Social Security Numbers Guessable, Study Finds

By Brian Krebs
Washington Post Staff Writer
Tuesday, July 7, 2009

Researchers have found that it is possible to guess many -- if not all -- of the nine digits in a person's Social Security number using publicly available information, a finding they say compromises the security of one of the most widely used consumer identifiers in the United States.

Some numbers could be guessed by simply knowing a person's birth date and home town, the researchers from Carnegie Mellon University said.

The results come amid increasing concern about identity theft and lawmakers in Washington push legislation that would bar businesses from requiring people to supply their Social Security number when buying goods and services.

"Our work shows that Social Security numbers are compromised as authentication devices, because if they are predictable from public data, then they cannot be considered sensitive," said Alessandro Acquisti, an assistant professor of information technology and public policy at Carnegie Mellon who co-wrote the study.

A Social Security Administration spokesman said the government has long cautioned the private sector against using a Social Security number as a personal identifier, even as it insists that "there is no foolproof method for predicting a person's Social Security number."

"For reasons unrelated to this report, the agency has been developing a system to randomly assign SSNs," which should make it more difficult to figure out numbers in the future, Mark Lassiter, an agency spokesman, said by e-mail.

In recent years, a number of states have passed legislation to redact or remove Social Security numbers from public documents, such as divorce and property records, and bankruptcy filings.
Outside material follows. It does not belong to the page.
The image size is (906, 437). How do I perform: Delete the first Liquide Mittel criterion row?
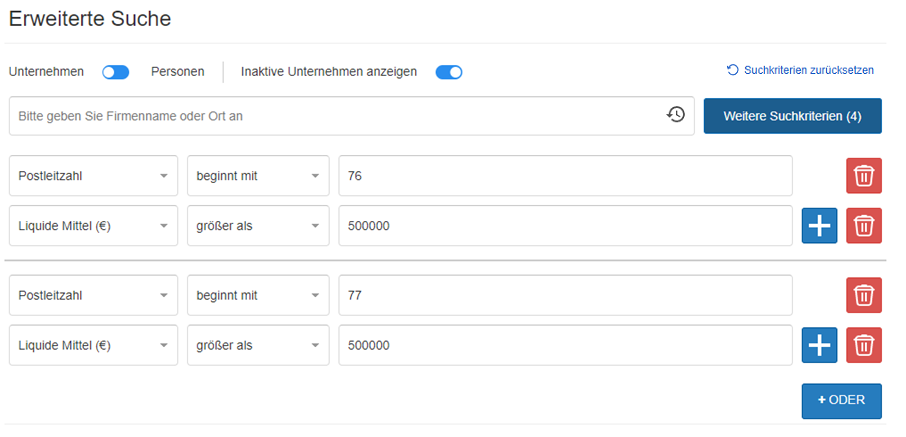point(864,226)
In addition, legislation introduced this year by Rep. Rodney Frelinghuysen (R-N.J.) and Sen. Dianne Feinstein (D-Calif.) would prohibit the display, sale or purchase of Social Security numbers without consent, and would bar businesses from requiring people to provide their number.

The researchers wanted to see if they could discover people's numbers by first exploiting what is publicly known about how the numbers are derived.
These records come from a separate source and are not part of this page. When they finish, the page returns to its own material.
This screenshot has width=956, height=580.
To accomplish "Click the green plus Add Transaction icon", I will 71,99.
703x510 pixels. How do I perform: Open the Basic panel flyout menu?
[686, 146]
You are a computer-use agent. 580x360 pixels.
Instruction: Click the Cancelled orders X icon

The first three digits of the number -- called the "area number" -- is issued according to the Zip code of the mailing address provided in the application form. The fourth and fifth digits -- known as the "group number" -- transition slowly, and often remain constant over several years for a given region. The last four digits are assigned sequentially.

As a result, numbers assigned in the same state to applicants born on consecutive days are likely to contain the same first four or five digits, particularly in states with smaller populations and birth rates.

If someone is trying to find out a living person's Social Security number, the best place to start is with a list of dead people -- particularly those who were born around the time and place of the subject. The "Death Master File" is a publicly available file that lists Social Security numbers, names, dates of birth and death, and the states of all people who have applied for a number and whose deaths have been reported to the Social Security Administration.

CMU researchers Acquisti and Ralph Gross, a doctoral student, theorized that they could use the Death Master File along with publicly available birth information to predict narrow ranges of values wherein individual Social Security numbers were likely to fall. The two tested their hunch using the file of people who died between 1972 and 2003, and found that on the first try they could correctly guess the first five digits of the numbers for 44 percent of deceased people who were born after 1988, and for 7 percent of those born between 1973 and 1988.

Acquisti and Gross found that it was far easier to predict numbers for people born after 1988, when the Social Security Administration began an effort to ensure that numbers were obtained for babies shortly after birth.

They were able to identify all nine digits for 8.5 percent of people born after 1988 in fewer than 1,000 attempts. For people born recently in smaller states, researchers sometimes needed just 10 or fewer attempts to predict all nine digits.

"Sure, the study says that if you were born in a big state on a busy day you're probably still safe" from having identity thieves guess your entire number, said Ross Anderson, a law professor at Ohio State University and chief counselor for privacy during the Clinton administration. "Still, I think many people would find it unacceptable that a system continues in use which in effect exposes tens of millions of Americans to fraud and other kinds of harm."